Re: [PATCH v9 23/42] Documentation/x86: Add CET shadow stack description
From: szabolcs.nagy@arm.com <hidden>
Date: 2023-06-22 08:29:22
Also in:
linux-arch, linux-doc, linux-mm, lkml
The 06/21/2023 22:22, Edgecombe, Rick P wrote:
On Wed, 2023-06-21 at 11:54 -0700, Rick Edgecombe wrote:quoted
quoted
quoted
quoted
quoted
quoted
quoted
there is no magic, longjmp should be implemented as: target_ssp = read from jmpbuf; current_ssp = read ssp; for (p = target_ssp; p != current_ssp; p--) { if (*p == restore-token) { // target_ssp is on a different shstk. switch_shstk_to(p); break; } } for (; p != target_ssp; p++) // ssp is now on the same shstk as target. inc_ssp(); this is what setcontext is doing and longjmp can do the same: for programs that always longjmp within the same shstk the first loop is just p = current_ssp, but it also works when longjmp target is on a different shstk assuming nothing is running on that shstk, which is only possible if there is a restore token on top. this implies if the kernel switches shstk on signal entry it has to add a restore-token on the switched away shstk.Wait a second, the claim is that the kernel should add a restore token on the current shadow stack before handling a signal, to allow to unwind from an alt shadow stack, right? But in this series there is not an alt shadow stack, so signal will be handled on the current shadow stack. If the user stays on the current shadow stack, the existing simple INCSSP based solution will work.
yes.
If the user swapcontext()'s away while handling a signal (which *is* currently supported) they will leave their own restore token on the old stack. Hypothetically glibc could unwind back through a series of ucontext stacks by pivoting, if it kept some metadata somewhere about where to restore to. So there are actually already enough tokens to make it back in this case, glibc just doesn't do this.
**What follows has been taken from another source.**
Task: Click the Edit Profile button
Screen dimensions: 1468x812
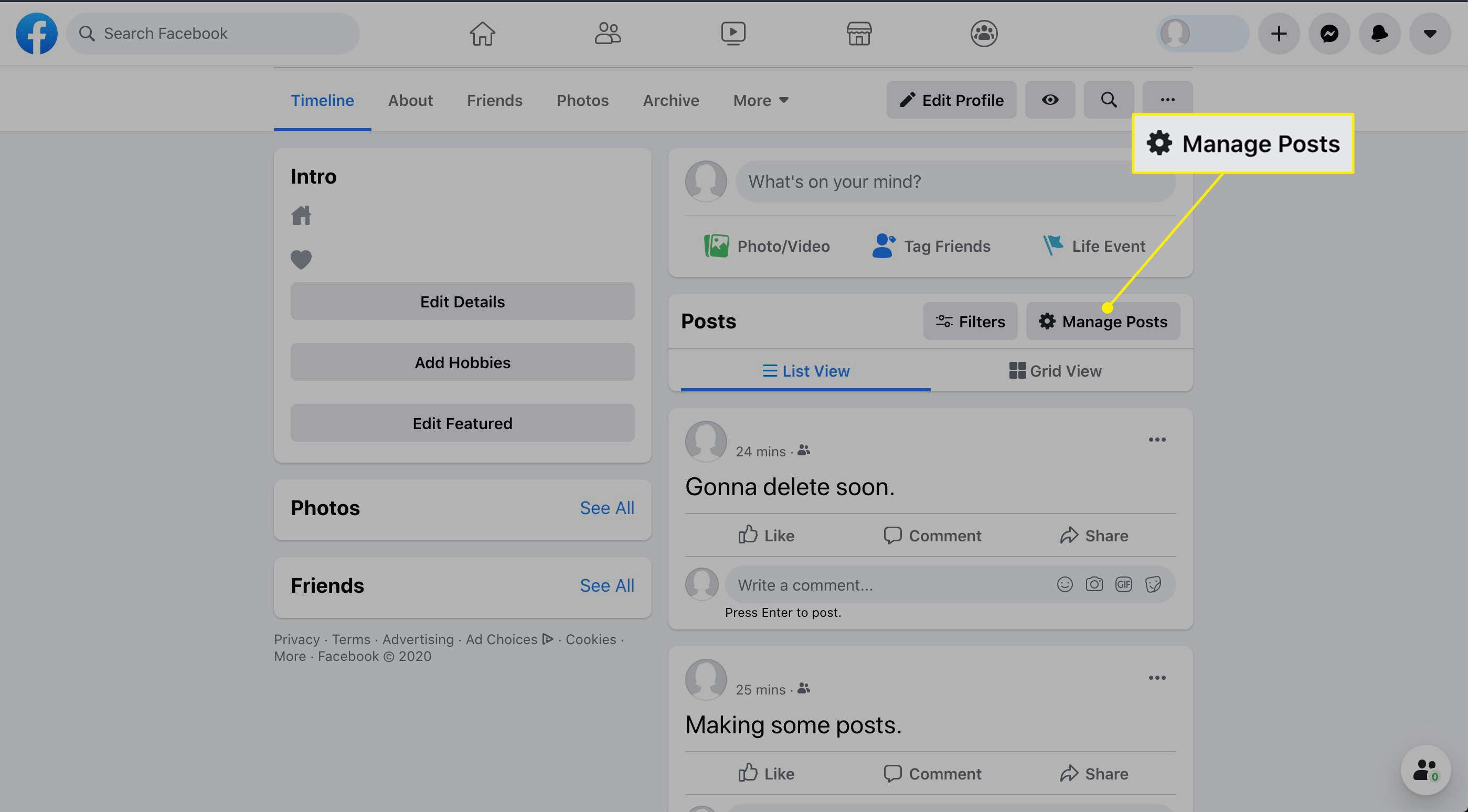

swapcontext is currently *not* supported: for it to work you have to be able to jump *back* into the signal handler, which does not work if the swapcontext target is on the original thread stack (instead of say a makecontext stack). jumping back can only be supported if alt stack can be paired with an alt shadow stack. unwinding across a series of signal interrupts should work even with discontinous shstk. libgcc does not implement this which is a problem i think.
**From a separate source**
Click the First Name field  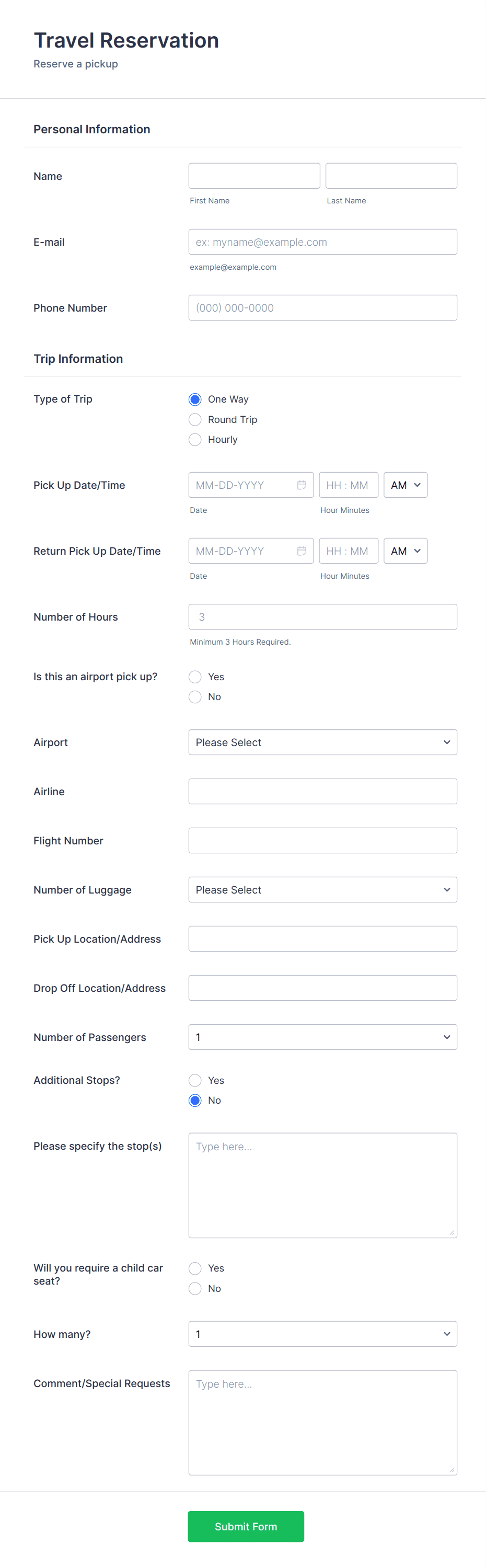pos(253,175)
But how does the proposed token placed by the kernel on the original stack help this problem? The longjmp() would have to be able to find the location of the restore tokens somehow, which would not necessarily be near the setjmp() point. The signal token could even be on a different shadow stack.
i posted the exact longjmp code and it takes care of this case. setjmp does not need to do anything special. the invariant is that an shstk is either capped by a restore token or in use by some executing task. this is guaranteed architecturally (when shstk is switched with an instruction) and should be guaranteed by the kernel too (when shstk is switched by the kernel).
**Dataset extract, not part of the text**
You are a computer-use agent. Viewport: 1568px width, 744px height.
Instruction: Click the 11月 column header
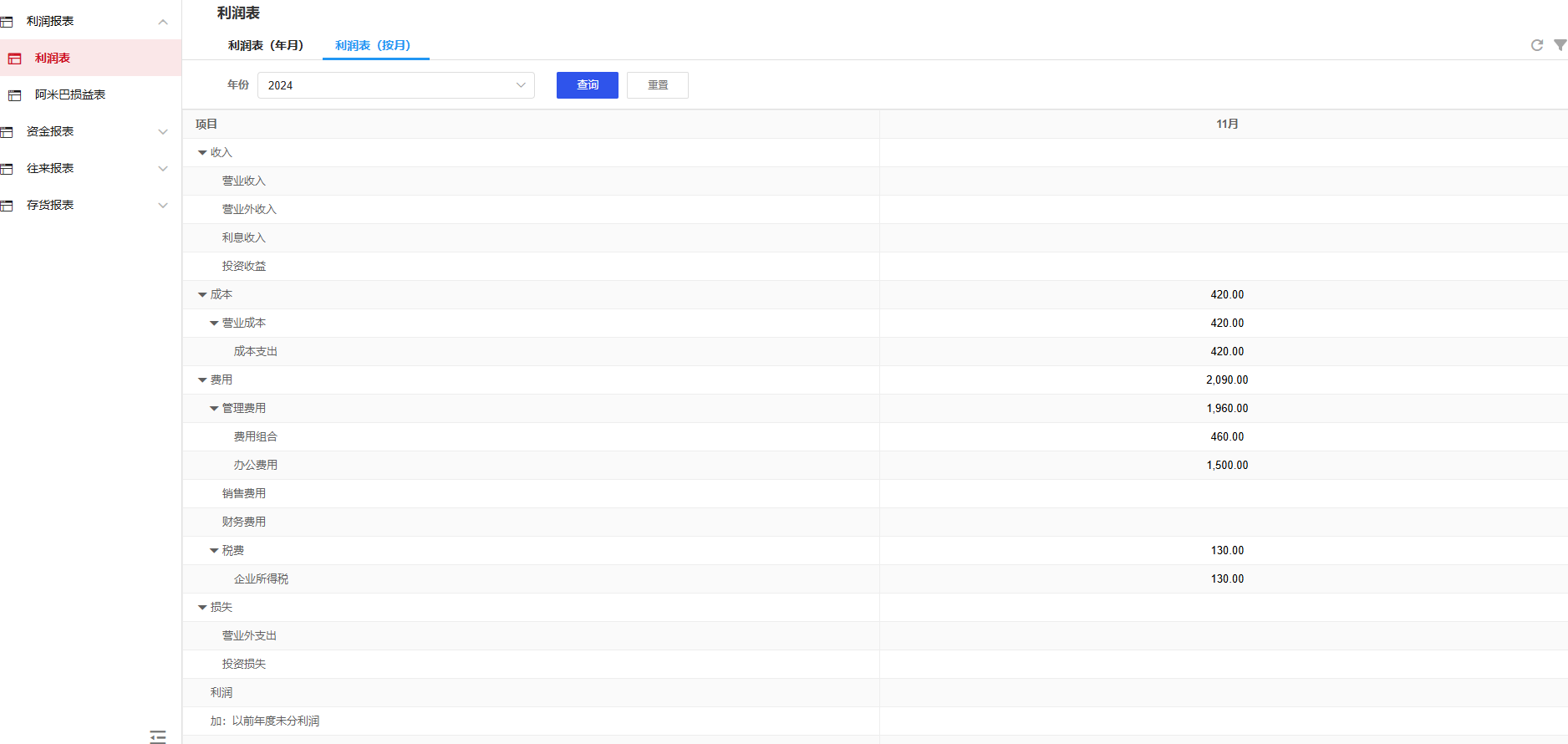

I'm also not sure leaving a token on signal doesn't weaken the security it it's own way as well. Any thread could then swap to that token. Where as the shadow stack signal frame ssp pointer can only be used from the shadow stack the signal was handled on.
as far as i'm concerned it is a valid programming model to switch to a stack that is currently not in use and we should always allow that. (signal handled on an alt stack may not return)
So I think, in addition to blocking the shadow stack overflow use case in the future, leaving a token behind on signal will not really help longjmp(). (or at least I'm not following)
the restore token must only be added if shstk is switched (currently it is not switched so don't add it, however if we agree on this then the unwinder can be fixed accordingly.)